Material for this exercise below:

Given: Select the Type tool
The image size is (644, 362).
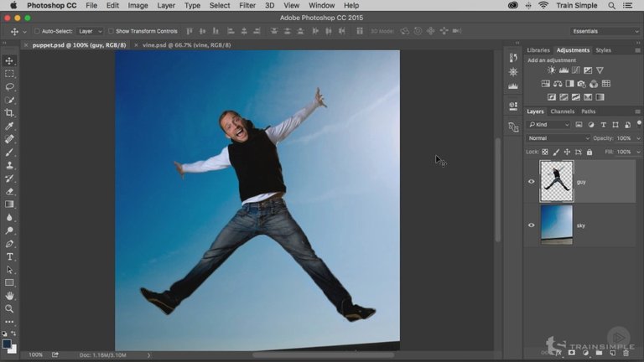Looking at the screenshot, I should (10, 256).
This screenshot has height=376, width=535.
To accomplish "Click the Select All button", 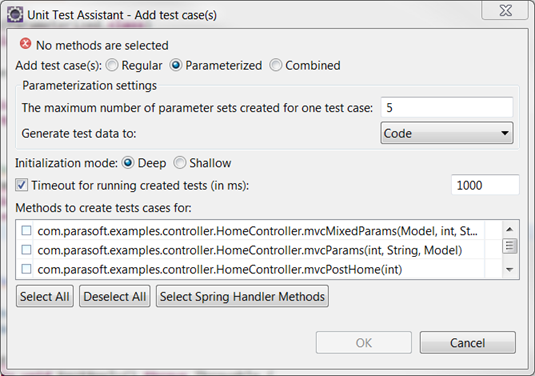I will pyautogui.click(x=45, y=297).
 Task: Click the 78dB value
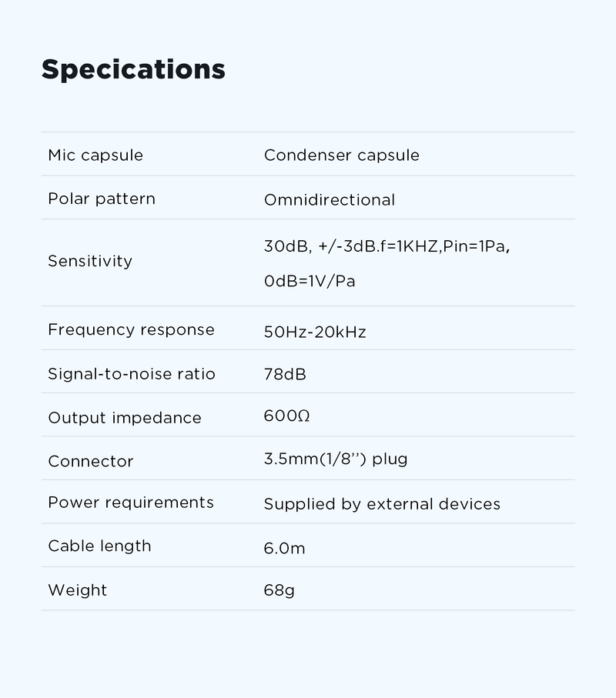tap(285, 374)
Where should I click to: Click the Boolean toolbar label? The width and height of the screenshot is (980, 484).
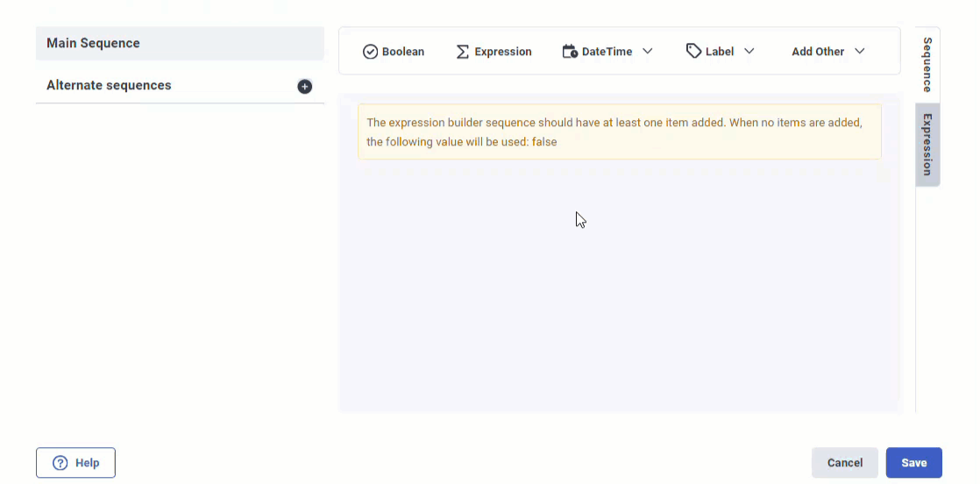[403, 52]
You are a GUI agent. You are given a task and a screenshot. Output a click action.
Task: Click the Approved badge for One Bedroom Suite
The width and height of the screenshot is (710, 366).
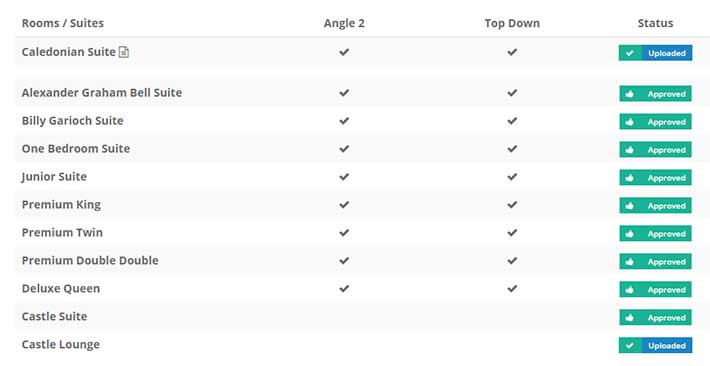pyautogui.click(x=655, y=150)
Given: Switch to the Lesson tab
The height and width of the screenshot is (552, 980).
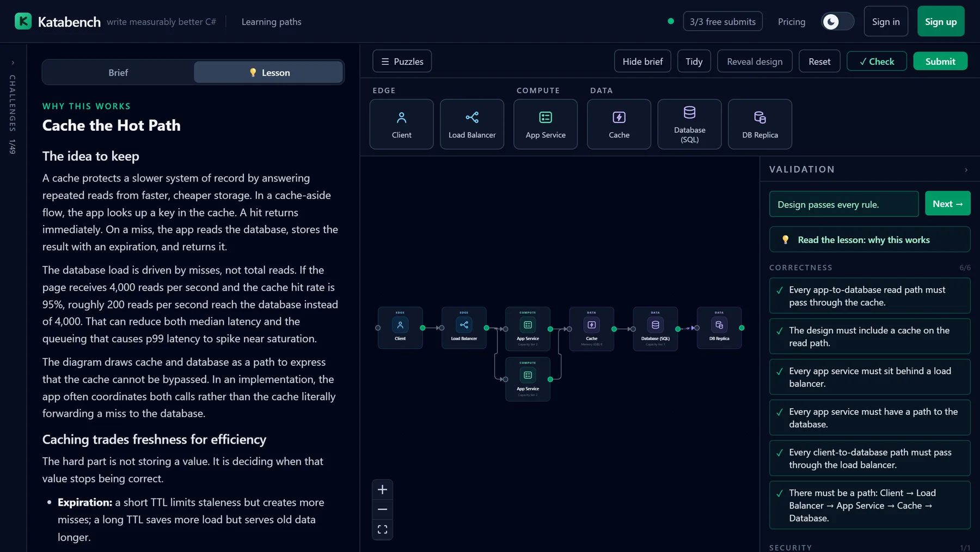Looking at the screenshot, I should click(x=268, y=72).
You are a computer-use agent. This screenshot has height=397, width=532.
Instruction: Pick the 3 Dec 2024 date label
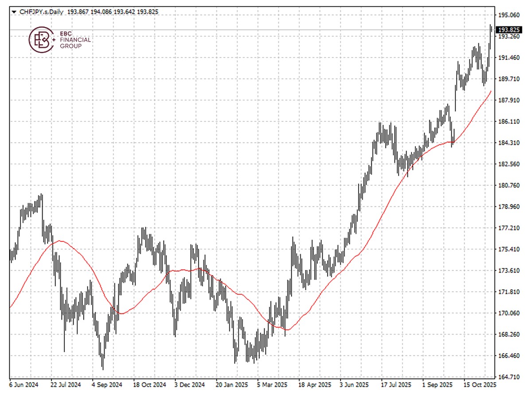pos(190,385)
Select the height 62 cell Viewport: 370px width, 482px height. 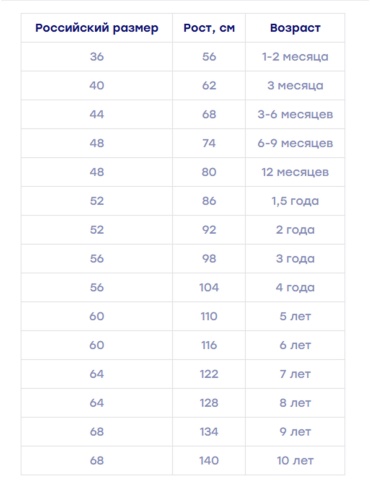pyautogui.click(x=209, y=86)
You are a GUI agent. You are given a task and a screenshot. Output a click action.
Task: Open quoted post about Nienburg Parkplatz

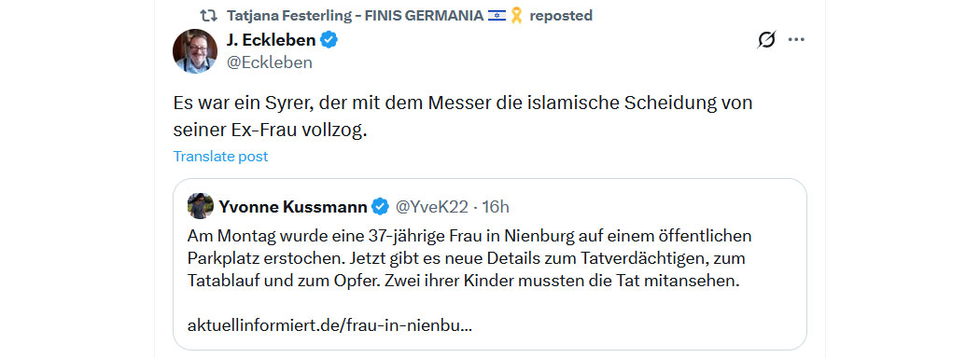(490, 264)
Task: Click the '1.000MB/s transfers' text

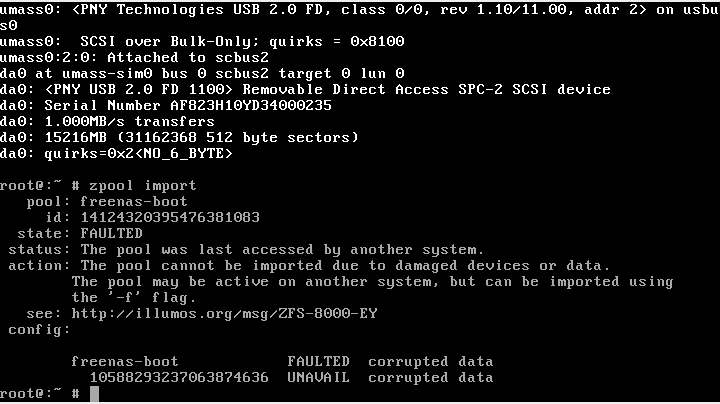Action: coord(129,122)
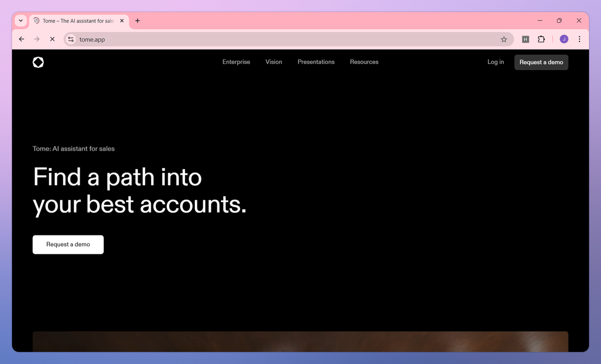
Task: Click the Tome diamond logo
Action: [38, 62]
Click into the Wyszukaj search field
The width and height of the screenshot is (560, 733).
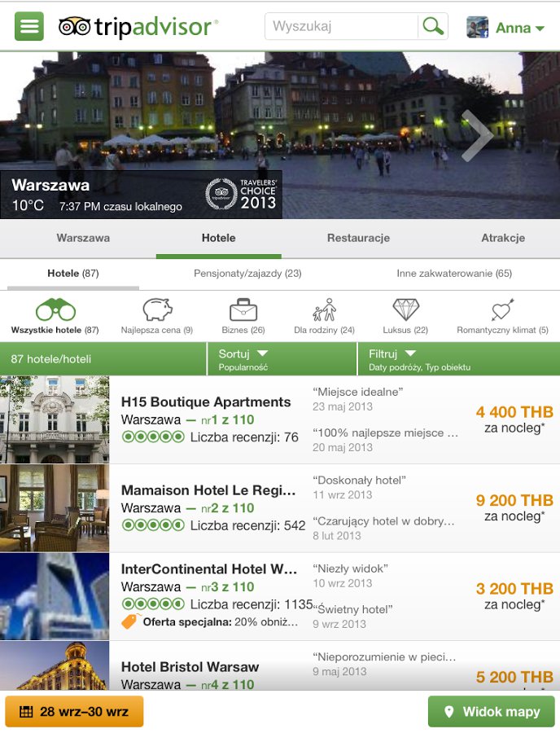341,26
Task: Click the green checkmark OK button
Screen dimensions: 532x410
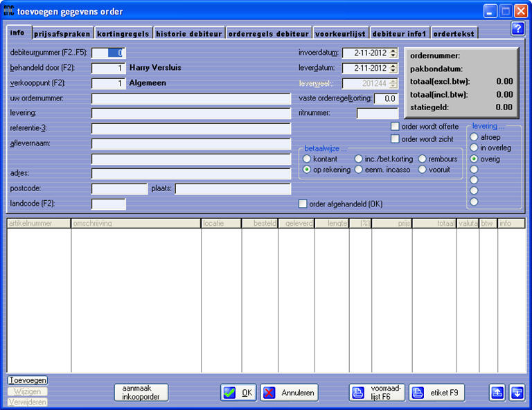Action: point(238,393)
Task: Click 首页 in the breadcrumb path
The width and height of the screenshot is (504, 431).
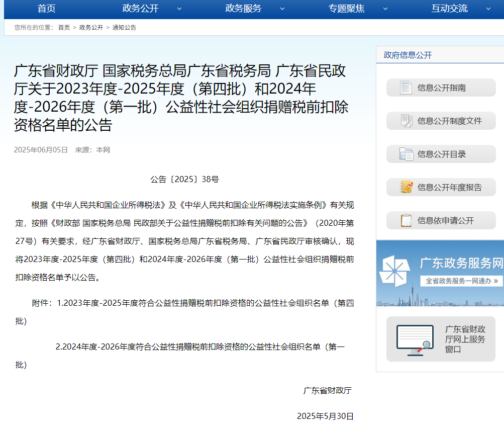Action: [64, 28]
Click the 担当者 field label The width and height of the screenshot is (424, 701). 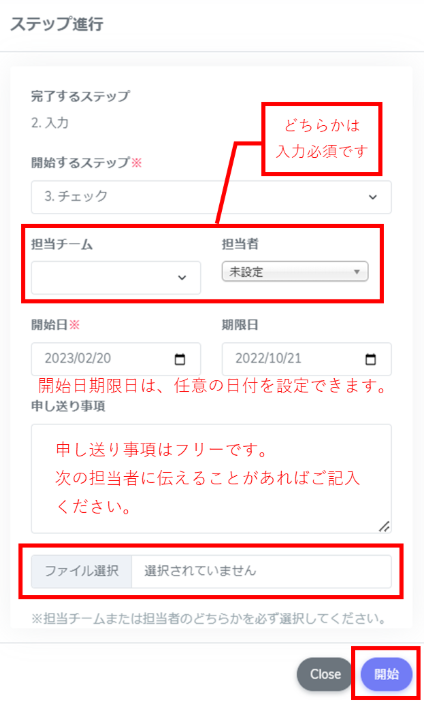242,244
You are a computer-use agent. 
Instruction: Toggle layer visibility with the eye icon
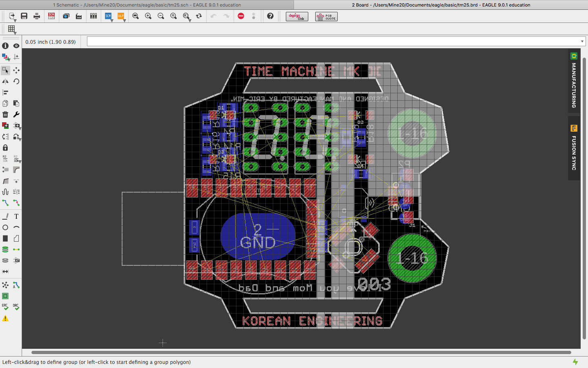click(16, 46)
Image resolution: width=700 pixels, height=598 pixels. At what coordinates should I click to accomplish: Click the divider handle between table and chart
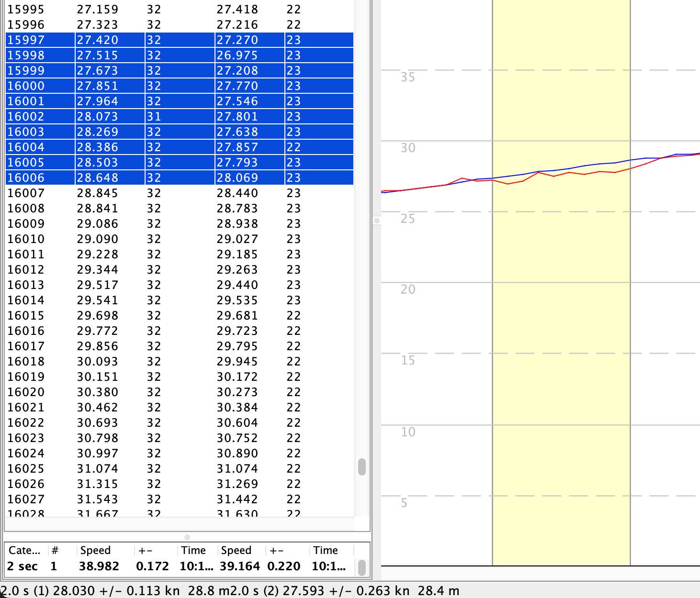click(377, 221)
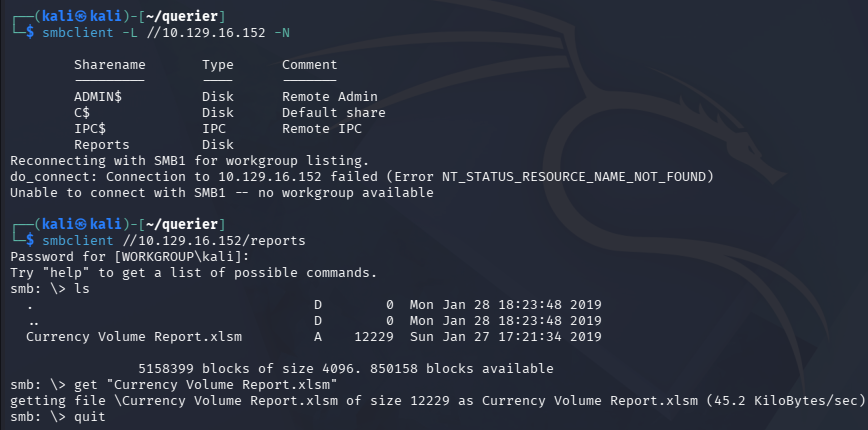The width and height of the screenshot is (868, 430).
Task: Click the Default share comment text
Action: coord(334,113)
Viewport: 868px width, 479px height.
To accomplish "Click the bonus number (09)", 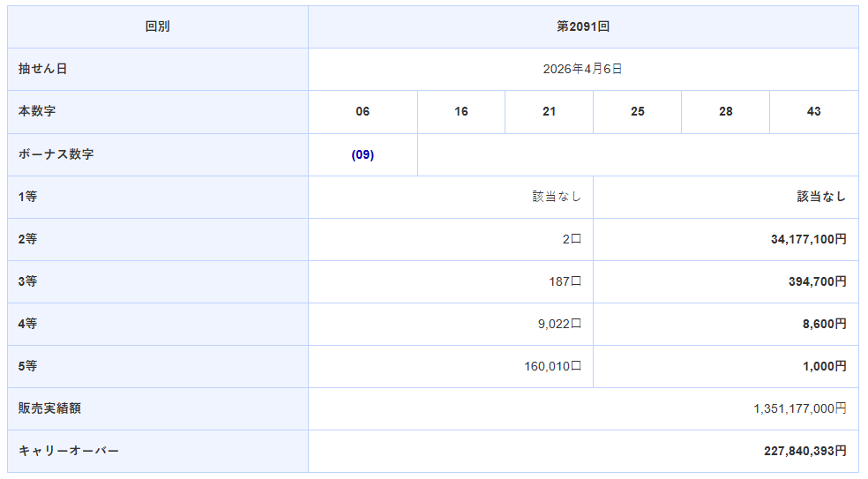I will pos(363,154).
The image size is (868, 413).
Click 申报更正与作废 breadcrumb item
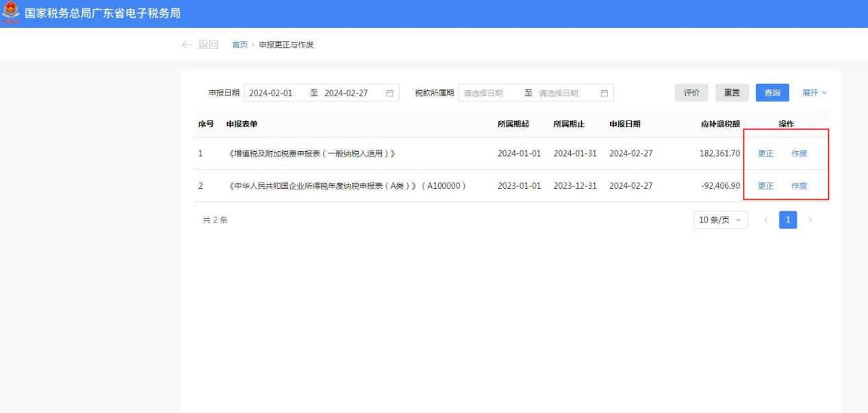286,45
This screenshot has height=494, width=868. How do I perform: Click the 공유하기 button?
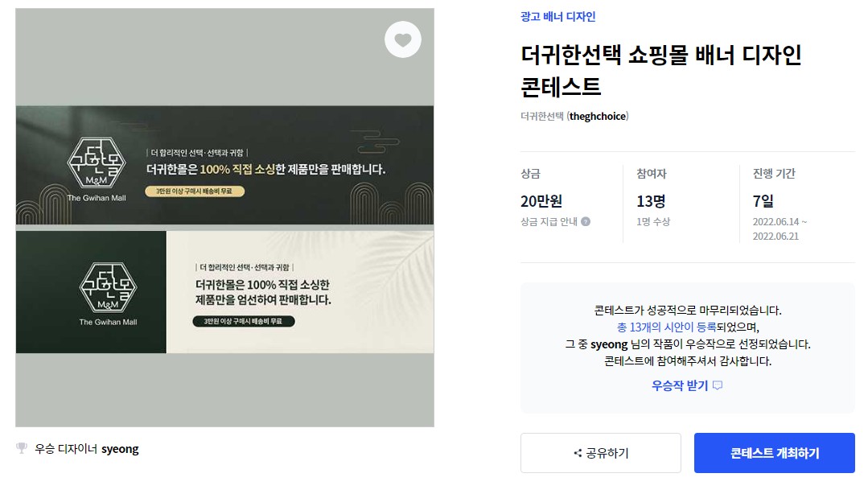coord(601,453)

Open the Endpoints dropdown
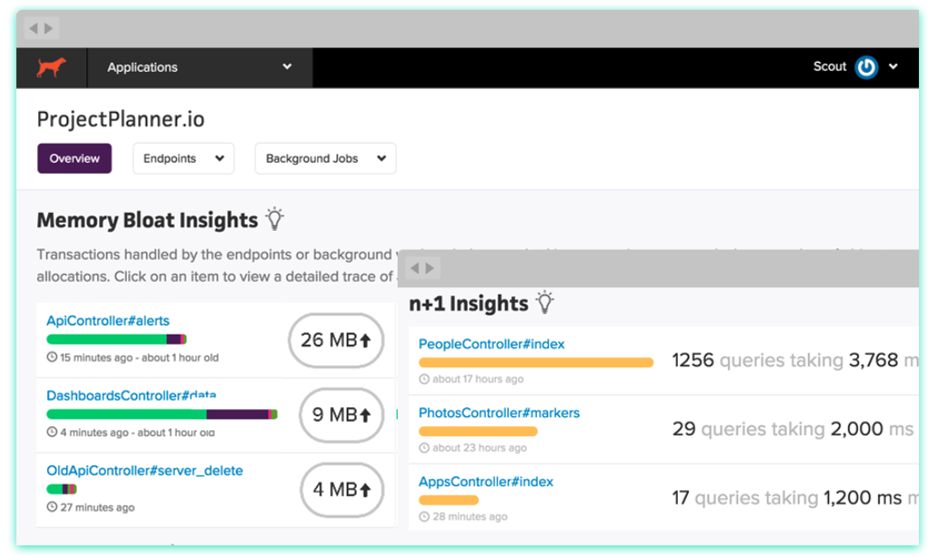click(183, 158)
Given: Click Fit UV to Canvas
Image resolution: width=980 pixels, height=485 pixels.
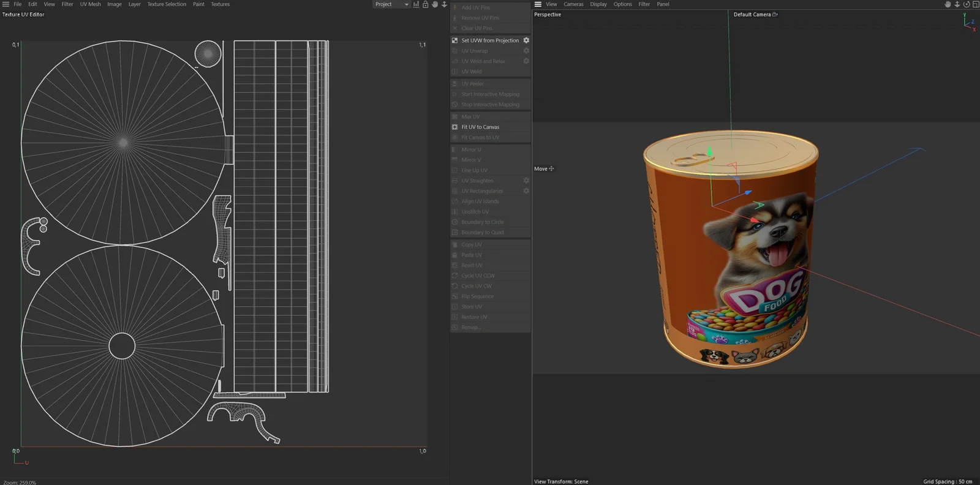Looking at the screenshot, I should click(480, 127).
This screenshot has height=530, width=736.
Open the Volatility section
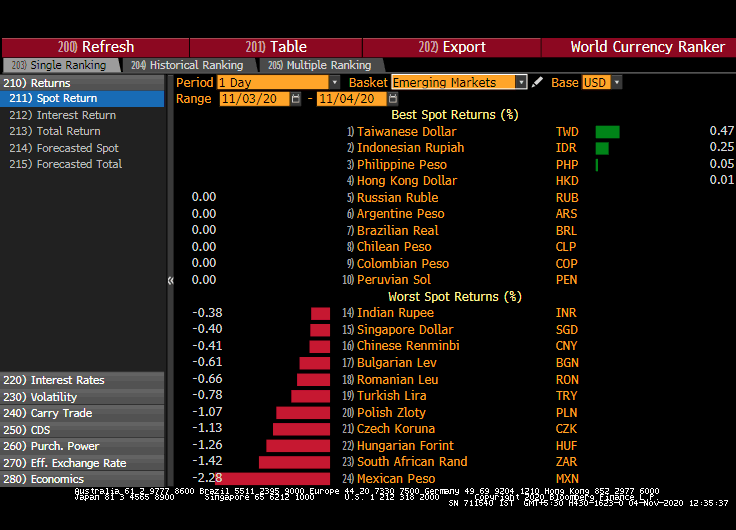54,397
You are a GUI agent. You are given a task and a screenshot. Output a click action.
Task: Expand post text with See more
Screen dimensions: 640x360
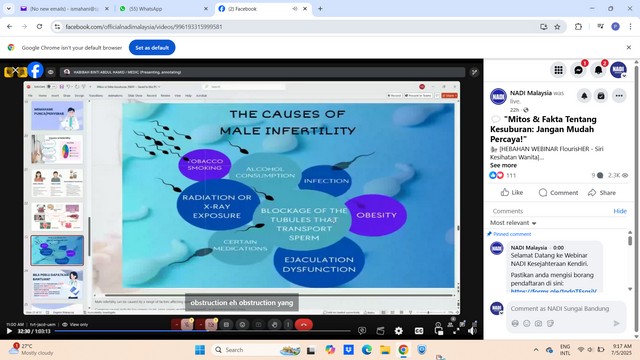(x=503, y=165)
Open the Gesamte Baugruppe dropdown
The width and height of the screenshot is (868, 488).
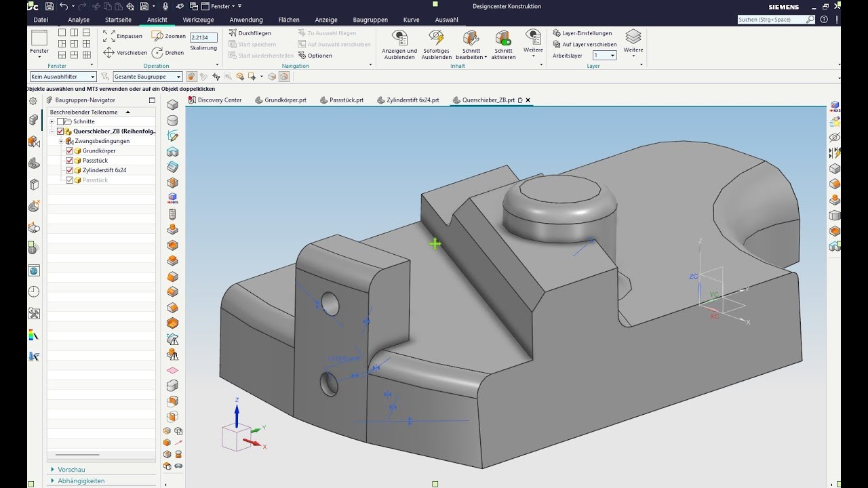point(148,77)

End of Material for this exercise.

Write out each line of the data that holds the string "computer".

### Solution to this problem
You are a computer-use agent. This screenshot has height=397, width=532.
You are a computer-use agent. 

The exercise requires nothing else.